● Records from a collection
::::::::::
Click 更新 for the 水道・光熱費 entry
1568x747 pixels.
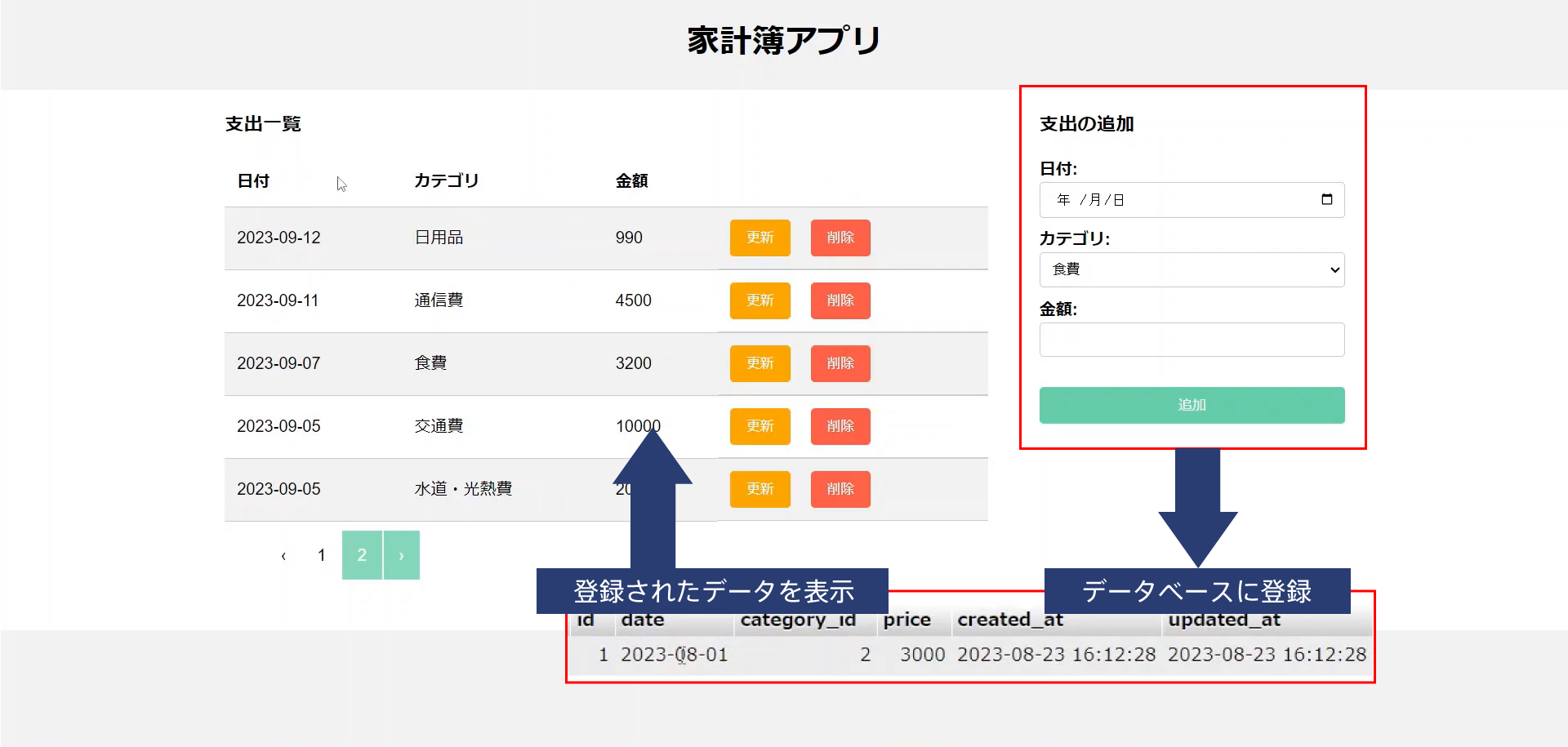[x=760, y=489]
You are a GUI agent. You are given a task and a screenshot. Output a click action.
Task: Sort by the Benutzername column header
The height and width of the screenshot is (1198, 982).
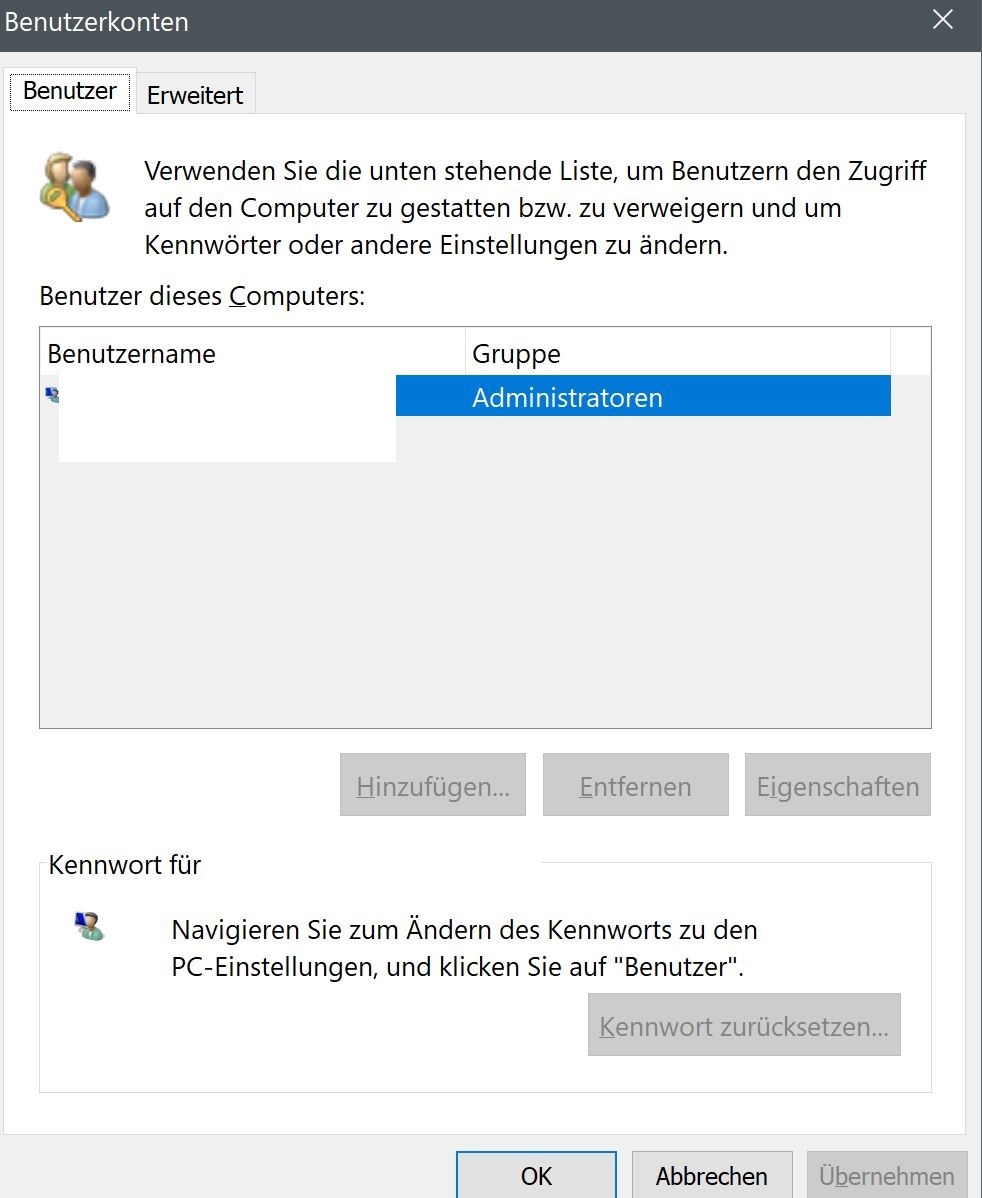[x=252, y=353]
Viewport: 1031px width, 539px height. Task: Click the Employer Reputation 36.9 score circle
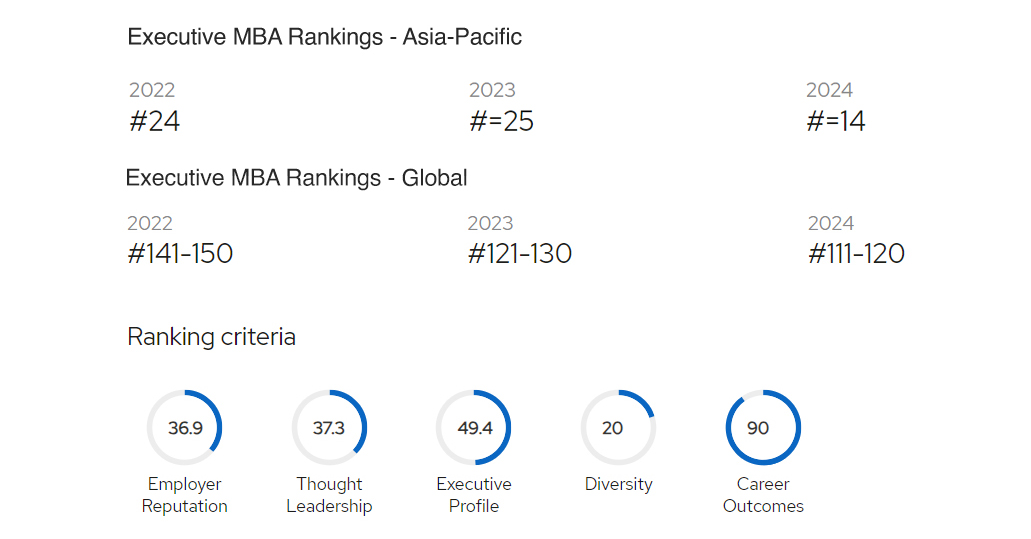click(x=185, y=428)
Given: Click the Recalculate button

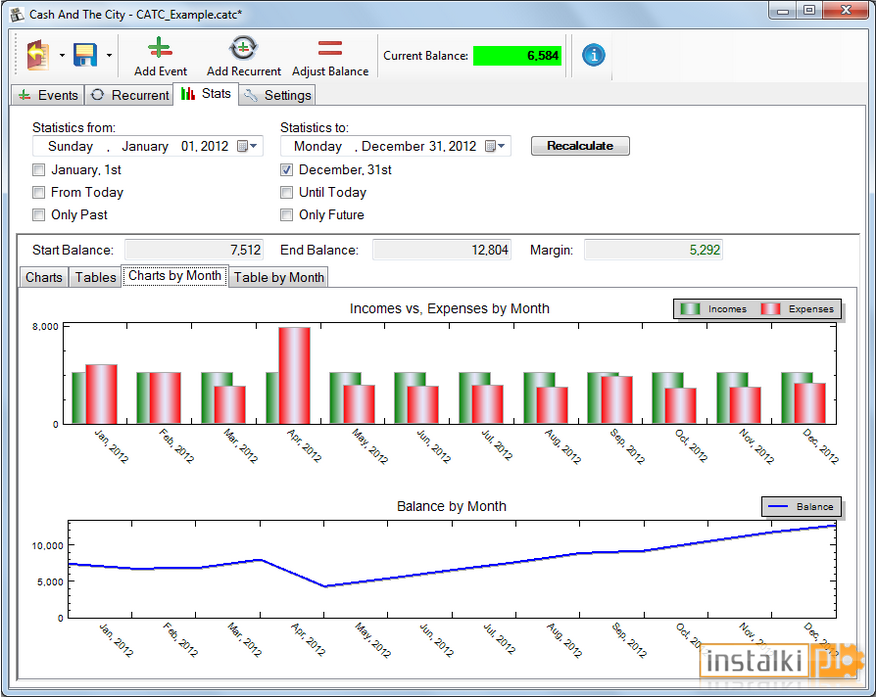Looking at the screenshot, I should pyautogui.click(x=580, y=146).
::::::::::
Output these lines as a numbered list, skipping the blank lines, and omit the pictures from your answer.

● Answer to this exercise
1. Click 更新 for the 水道・光熱費 entry
2. 1568x747 pixels.
3. [x=760, y=489]
4. You are a GUI agent. You are given a task and a screenshot. Output a click action.
5. Task: Sort by the Benutzername column header
6. The height and width of the screenshot is (1198, 982).
7. [x=252, y=353]
8. Viewport: 1031px width, 539px height. Task: Click the Employer Reputation 36.9 score circle
9. click(x=185, y=428)
10. Given: Click the Recalculate button
11. Looking at the screenshot, I should pyautogui.click(x=580, y=146).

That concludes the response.